#### [EXERCISE OBJECTIVE]
No line before the one holding "Instruction: Click the Mailing City label" is wanted; restate word for word that line and all lines after it to the end of the entries, excluding pictures.

Data excerpts

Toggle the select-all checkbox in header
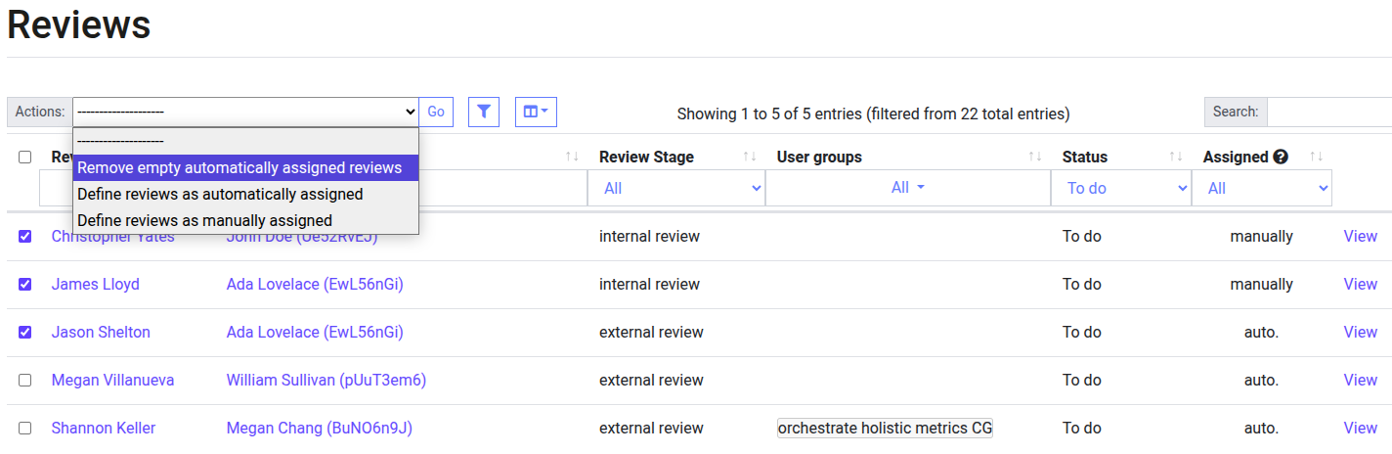Viewport: 1392px width, 454px height. pos(25,157)
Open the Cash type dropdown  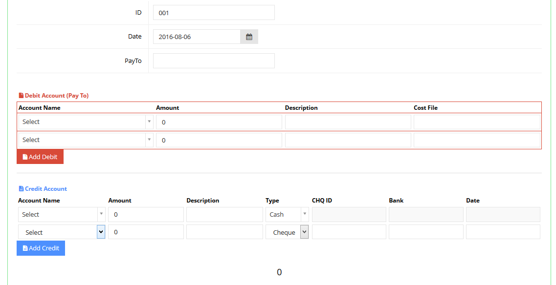point(287,215)
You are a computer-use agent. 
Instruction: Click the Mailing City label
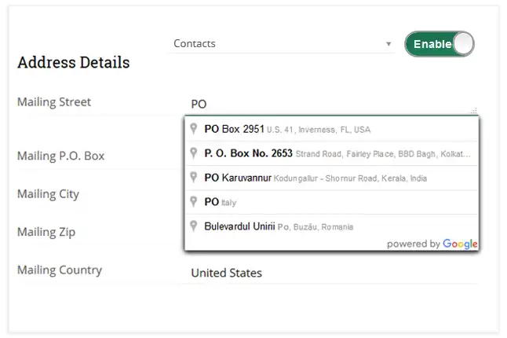(48, 194)
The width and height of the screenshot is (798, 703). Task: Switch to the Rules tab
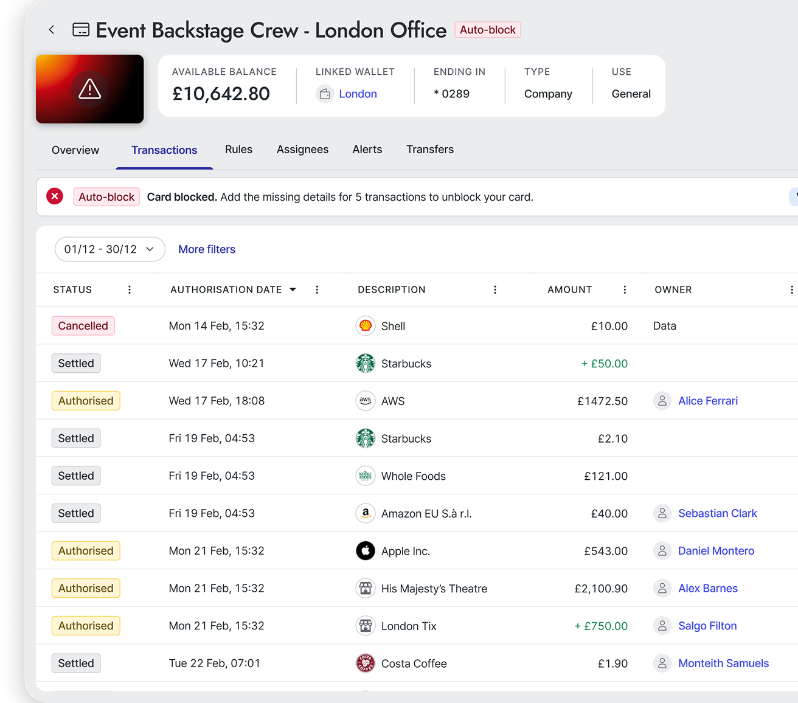click(x=238, y=150)
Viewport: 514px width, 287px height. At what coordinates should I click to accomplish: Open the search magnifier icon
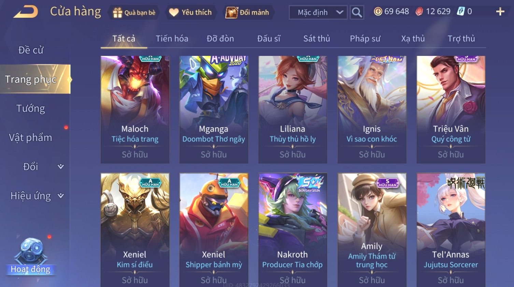click(x=357, y=13)
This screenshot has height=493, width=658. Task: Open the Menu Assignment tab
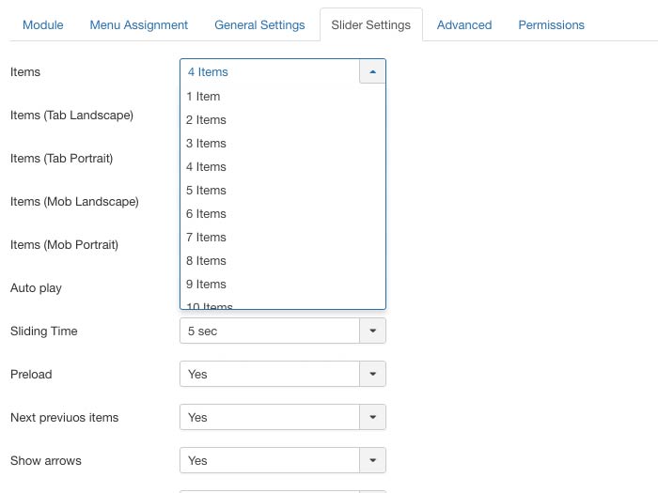138,24
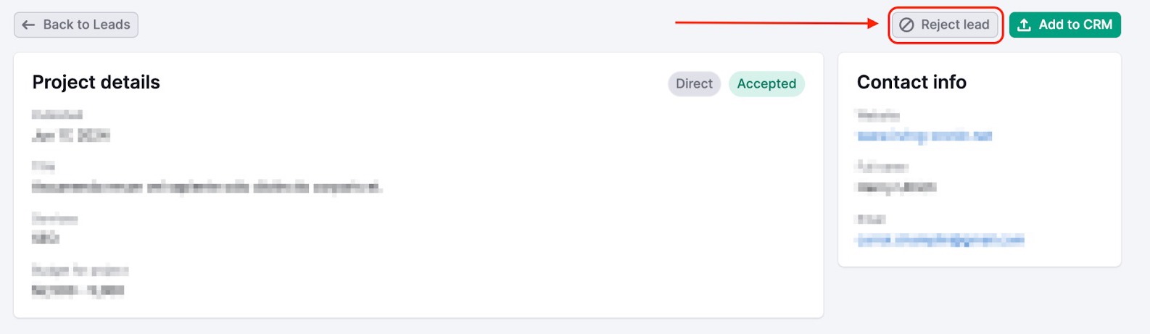Click the red annotation arrow
This screenshot has height=334, width=1150.
pos(776,22)
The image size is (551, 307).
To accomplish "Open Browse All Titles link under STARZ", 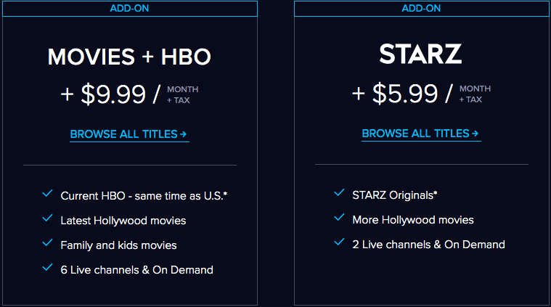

#### [WORKED SOLUTION]
Instruction: Click the Mailing City label
(48, 194)
The width and height of the screenshot is (798, 703). Task: Switch to the Rules tab
click(x=238, y=150)
Viewport: 514px width, 287px height. At what coordinates should I click to accomplish: Open the search magnifier icon
click(x=357, y=13)
This screenshot has height=493, width=658. Task: Open the Menu Assignment tab
138,24
Click the red annotation arrow
This screenshot has height=334, width=1150.
pos(776,22)
The image size is (551, 307).
To accomplish "Open Browse All Titles link under STARZ", 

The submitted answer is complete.